══ Extracted data ══
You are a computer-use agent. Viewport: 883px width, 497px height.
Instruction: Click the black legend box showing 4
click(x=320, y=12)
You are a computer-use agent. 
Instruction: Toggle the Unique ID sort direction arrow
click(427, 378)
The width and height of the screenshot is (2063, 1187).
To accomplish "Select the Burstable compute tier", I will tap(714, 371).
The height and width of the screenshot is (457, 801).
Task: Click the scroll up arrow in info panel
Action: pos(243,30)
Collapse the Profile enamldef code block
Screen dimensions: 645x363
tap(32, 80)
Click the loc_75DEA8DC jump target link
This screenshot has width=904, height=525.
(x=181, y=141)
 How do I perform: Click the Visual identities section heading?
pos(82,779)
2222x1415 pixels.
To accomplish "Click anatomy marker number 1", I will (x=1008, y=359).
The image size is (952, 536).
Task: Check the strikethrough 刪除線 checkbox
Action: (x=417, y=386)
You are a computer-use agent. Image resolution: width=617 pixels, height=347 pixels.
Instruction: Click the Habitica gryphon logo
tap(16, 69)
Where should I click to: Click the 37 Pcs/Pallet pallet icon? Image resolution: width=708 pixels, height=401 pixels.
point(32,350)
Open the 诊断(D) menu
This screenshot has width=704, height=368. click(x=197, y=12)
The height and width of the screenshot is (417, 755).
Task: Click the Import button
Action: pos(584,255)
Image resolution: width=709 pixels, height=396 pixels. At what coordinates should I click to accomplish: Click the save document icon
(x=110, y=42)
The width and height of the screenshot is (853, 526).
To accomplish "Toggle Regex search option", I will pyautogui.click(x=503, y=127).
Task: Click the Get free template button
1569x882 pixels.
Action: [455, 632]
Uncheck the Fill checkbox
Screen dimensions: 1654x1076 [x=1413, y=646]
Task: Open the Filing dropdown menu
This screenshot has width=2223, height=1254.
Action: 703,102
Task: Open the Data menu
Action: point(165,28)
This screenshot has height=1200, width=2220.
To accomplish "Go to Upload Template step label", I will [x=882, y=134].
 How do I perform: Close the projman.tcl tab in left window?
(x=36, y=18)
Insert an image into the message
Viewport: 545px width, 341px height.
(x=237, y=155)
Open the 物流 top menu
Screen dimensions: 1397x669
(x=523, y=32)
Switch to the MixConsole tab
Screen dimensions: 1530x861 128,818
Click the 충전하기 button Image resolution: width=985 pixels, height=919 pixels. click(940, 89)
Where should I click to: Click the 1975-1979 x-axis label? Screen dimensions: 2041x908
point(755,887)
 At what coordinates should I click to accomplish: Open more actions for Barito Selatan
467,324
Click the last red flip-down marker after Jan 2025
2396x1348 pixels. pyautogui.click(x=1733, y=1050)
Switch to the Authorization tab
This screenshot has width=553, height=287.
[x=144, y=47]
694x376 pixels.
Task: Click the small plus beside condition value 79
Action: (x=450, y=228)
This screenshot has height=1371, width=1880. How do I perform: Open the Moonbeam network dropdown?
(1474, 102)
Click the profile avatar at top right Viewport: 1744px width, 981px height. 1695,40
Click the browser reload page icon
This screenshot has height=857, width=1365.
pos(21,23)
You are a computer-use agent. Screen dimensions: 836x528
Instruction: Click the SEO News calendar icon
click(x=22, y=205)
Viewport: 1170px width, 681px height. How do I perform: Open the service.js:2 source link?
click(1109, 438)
═══
Line by line, copy the data above exactly as it reads.

You are a computer-use agent. Viewport: 883px width, 497px height.
Instruction: Click the black legend box showing 4
click(x=320, y=12)
You are a computer-use agent. 
Instruction: Toggle the Unique ID sort direction arrow
click(427, 378)
The width and height of the screenshot is (2063, 1187).
To accomplish "Select the Burstable compute tier", I will tap(714, 371).
The height and width of the screenshot is (457, 801).
Task: Click the scroll up arrow in info panel
Action: pos(243,30)
Collapse the Profile enamldef code block
Screen dimensions: 645x363
tap(32, 80)
Click the loc_75DEA8DC jump target link
This screenshot has width=904, height=525.
(x=181, y=141)
 How do I perform: Click the Visual identities section heading?
pos(82,779)
2222x1415 pixels.
To accomplish "Click anatomy marker number 1", I will (x=1008, y=359).
The image size is (952, 536).
Task: Check the strikethrough 刪除線 checkbox
Action: (x=417, y=386)
You are a computer-use agent. Image resolution: width=617 pixels, height=347 pixels.
Instruction: Click the Habitica gryphon logo
tap(16, 69)
Where should I click to: Click the 37 Pcs/Pallet pallet icon? Image resolution: width=708 pixels, height=401 pixels.
point(32,350)
Open the 诊断(D) menu
This screenshot has width=704, height=368. click(x=197, y=12)
The height and width of the screenshot is (417, 755).
Task: Click the Import button
Action: pos(584,255)
Image resolution: width=709 pixels, height=396 pixels. At what coordinates should I click to accomplish: Click the save document icon
(x=110, y=42)
The width and height of the screenshot is (853, 526).
To accomplish "Toggle Regex search option", I will pyautogui.click(x=503, y=127).
Task: Click the Get free template button
1569x882 pixels.
Action: [455, 632]
Uncheck the Fill checkbox
Screen dimensions: 1654x1076 [x=1413, y=646]
Task: Open the Filing dropdown menu
This screenshot has width=2223, height=1254.
Action: 703,102
Task: Open the Data menu
Action: point(165,28)
This screenshot has height=1200, width=2220.
To accomplish "Go to Upload Template step label", I will [x=882, y=134].
 How do I perform: Close the projman.tcl tab in left window?
(x=36, y=18)
Insert an image into the message
Viewport: 545px width, 341px height.
(x=237, y=155)
Open the 物流 top menu
Screen dimensions: 1397x669
(x=523, y=32)
Switch to the MixConsole tab
Screen dimensions: 1530x861 128,818
Click the 충전하기 button Image resolution: width=985 pixels, height=919 pixels. click(940, 89)
Where should I click to: Click the 1975-1979 x-axis label? Screen dimensions: 2041x908
point(755,887)
 At what coordinates should I click to accomplish: Open more actions for Barito Selatan
467,324
Click the last red flip-down marker after Jan 2025
2396x1348 pixels. pyautogui.click(x=1733, y=1050)
Switch to the Authorization tab
This screenshot has width=553, height=287.
[x=144, y=47]
694x376 pixels.
Task: Click the small plus beside condition value 79
Action: (x=450, y=228)
This screenshot has height=1371, width=1880. How do I perform: Open the Moonbeam network dropdown?
(1474, 102)
Click the profile avatar at top right Viewport: 1744px width, 981px height. 1695,40
Click the browser reload page icon
This screenshot has height=857, width=1365.
pos(21,23)
You are a computer-use agent. Screen dimensions: 836x528
Instruction: Click the SEO News calendar icon
click(x=22, y=205)
Viewport: 1170px width, 681px height. How do I perform: Open the service.js:2 source link?
click(1109, 438)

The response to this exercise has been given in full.